Except UConn and the State of Connecticut didn’t sue the Big East. We sued the ACC, Miami and Boston College- and we didn’t sue them alone. Pittsburgh, West Virginia, Rutgers and Virginia Tech were also co-plaintiffs (until Tech dropped out after having received an ACC invite). Two of those schools now play in the ACC, so let’s not pretend that the suit is the reason we don’t. It was part of BCU’s reasoning why that school rejected our campaign for membership, but BCU alone couldn’t have kept us out- BCU using game theory to convince Clemson, FSU, et al that first Pittsburgh, and then Louisville, were adequate substitutions for us is why we were left out. Sure, Blumenthal was the responsible party for filing the lawsuit, but the ACC schools- save our friends to the northeast- seem to have gotten over the suit, especially when there was money to be made with us.

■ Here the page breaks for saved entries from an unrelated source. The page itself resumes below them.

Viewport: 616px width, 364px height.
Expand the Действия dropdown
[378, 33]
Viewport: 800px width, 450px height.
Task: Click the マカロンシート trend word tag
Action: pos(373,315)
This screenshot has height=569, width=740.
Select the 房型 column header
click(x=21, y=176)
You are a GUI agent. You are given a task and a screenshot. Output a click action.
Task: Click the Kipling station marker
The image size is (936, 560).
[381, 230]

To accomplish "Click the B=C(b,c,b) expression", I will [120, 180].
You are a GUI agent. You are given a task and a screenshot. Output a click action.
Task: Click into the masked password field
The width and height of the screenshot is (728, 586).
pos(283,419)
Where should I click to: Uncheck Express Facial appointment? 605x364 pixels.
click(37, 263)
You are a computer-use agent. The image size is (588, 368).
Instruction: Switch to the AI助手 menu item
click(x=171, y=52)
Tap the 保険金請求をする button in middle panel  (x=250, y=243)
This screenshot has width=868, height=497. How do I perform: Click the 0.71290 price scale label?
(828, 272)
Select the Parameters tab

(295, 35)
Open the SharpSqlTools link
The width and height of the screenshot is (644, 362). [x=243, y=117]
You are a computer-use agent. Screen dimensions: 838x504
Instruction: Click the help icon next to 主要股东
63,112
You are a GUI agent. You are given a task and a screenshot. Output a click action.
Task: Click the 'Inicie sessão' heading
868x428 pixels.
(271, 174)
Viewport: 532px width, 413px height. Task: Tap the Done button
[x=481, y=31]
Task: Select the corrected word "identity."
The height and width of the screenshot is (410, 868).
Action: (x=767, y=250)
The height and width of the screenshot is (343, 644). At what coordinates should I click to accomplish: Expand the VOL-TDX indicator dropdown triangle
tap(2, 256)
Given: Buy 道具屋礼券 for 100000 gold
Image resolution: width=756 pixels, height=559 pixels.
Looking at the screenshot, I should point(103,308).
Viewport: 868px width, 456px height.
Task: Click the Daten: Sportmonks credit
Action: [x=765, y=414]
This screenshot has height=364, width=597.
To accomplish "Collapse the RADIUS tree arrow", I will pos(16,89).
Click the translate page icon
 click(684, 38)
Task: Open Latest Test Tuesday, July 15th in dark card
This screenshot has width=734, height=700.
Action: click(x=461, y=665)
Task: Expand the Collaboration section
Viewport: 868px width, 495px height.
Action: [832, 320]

The Big East “separation and divorce” had nothing to do with the lawsuit and everything to do with private, northeast, basketball-focused schools not wanting to send their track teams to Dallas for tilts with SMU that they would only have been scheduled for because of football, a sport they don’t care about. The brands of the schools in those far-flung states aren’t powerful enough to retain ties to the league- so they split. Had the Big East brought in the University of Texas instead of the University of Houston, or Louisiana State University instead of Tulane University, the basketball schools would never have left.
I get we might not look wonderful in the eyes of the college sports world, but if we could have helped a conference generate a substantially larger revenue figure than any of the other available schools, we would be in a P5 league today, lawsuit or not.